Wednesday, December 9th, 2009

It’s time for the results of our Blended Cities joke writing contest.  The contest theme was inspired by Sol Morrison of Santa Barbara.

New Joke Contests are announced mid-month.

New Cartoon Caption Contests are announced on the first of the month.

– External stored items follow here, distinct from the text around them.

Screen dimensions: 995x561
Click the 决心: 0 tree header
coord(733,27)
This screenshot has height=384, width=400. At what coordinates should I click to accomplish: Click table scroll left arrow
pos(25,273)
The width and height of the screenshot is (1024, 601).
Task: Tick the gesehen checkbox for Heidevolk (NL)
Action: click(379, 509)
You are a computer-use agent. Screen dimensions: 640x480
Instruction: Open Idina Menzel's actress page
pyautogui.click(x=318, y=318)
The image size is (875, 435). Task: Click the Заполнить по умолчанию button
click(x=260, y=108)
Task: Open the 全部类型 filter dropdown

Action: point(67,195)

Here are this month’s top lines:

** FIRST PLACE **

Maryland and Tijuana — Mary-Juana:  A city Bill Clinton visited but didn’t inhaled once while he was there.
     Darin Thompson, Smithfield, Utah, USA

** SECOND PLACE **

Boulder and Landover — Boulderover: Where to impress that special lady.
     Marty Bernstein, Oak Park, Illinois, USA

** THIRD PLACE **

Omaha and Oshkosh:  Omikosh: A town of many fantastic surprises.
     Gerald Fleischmann, Fountain Valley, California, USA

HONORABLE MENTION (in random order)

  – Council Bluffs and Anchorage — Courage: The city of bold innovation.
  – Antioch and Reno — The city of Anti-No: So which one is it?
  – Woonsocket and Atomic City — SocketTomi: The home of the Rowan and Martin’s Laugh-In museum.
  – Sitka and Compton — SitCom: The town that’s a laugh a minute.
  – Altoona and Birmingham — ToonaHam: The home of new improved mystery meat.
  – Cincinnati and San Fransisco — Sin Sinsisco
  – Topeka and Simi Valley — Peekasimi: Home of annual hide and go seek tournament.
  – DeSoto and Fargo — Sofartogo: A way out of the way town.
  – Lincoln’s New Salem and Winston-Salem — Lincoln’s New Winston-Salem – Honest Abe smoked here.
  – Gerlach and Boise — Boislikegerls: A town steeped in traditional values.
  – Winnemucca and Mystic — Winnamystic: The city famous for its annual guru lottery.
  – Spokane and Boron — Spokabore: Last city that still lacks a Toastmasters club.
  – Tucumcari and Altoona — Twocancarryatoon: More duets per capita than in any other town.
  – Pensacola and Pittsburgh — Burgercola: This town holds Guinness record for eating the most fast food.
  – Pahrump and Goose Bay — Gooseparump: A town where people don’t let anyone get behind them.
  – St Petersburg and St Louis: A Heavenly City
  – Honolulu and Highlands Ranch — Lulu Land: A community of rare Lulu pigeons.
  – Copenhagen and Wellington — Copewell: A tropical city that has disaster plans for blizzards as well as alien invasions.
  – Limerick and Norfolk — Limefolk: Country town where they make (and eat) green cheese.
  – Winnipeg and Wellington — Winwell: A city of good sports.
  – Milwaukee and Baltimore — Waukmore: Where public transportation is your feet.
  – Wichita, Washington DC and Wellesley — Wishingwell: Where your dreams can come true.
  – Bird-in-Hand, Fort Worth, Two Rivers, Indianapolis and Bushland — Birdinhandworthtwoindybush: Come to our town and hold on to your bird!
  – Stinking Bay and Los Banos — Stinking Banos: Avoid this town.
  – Chicago and Baltimore — Gomore: Where Ex-Lax and Feenamint are made.
  – Big Sandy and Bangkok — Big Bang: Carl Sagan’s hometown.
  – Hannibal and Montana City — Hanna Montana: Teens favorite town.
  – Santiago and Climax — Anticlimax: Where to live when it’s over.
  – Minneapolis and Vancouver — Minnevan: The place to buy a family car.
  – Fort Worth and Toronto — Fortonto: Birthplace of The Lone Ranger’s sidekick.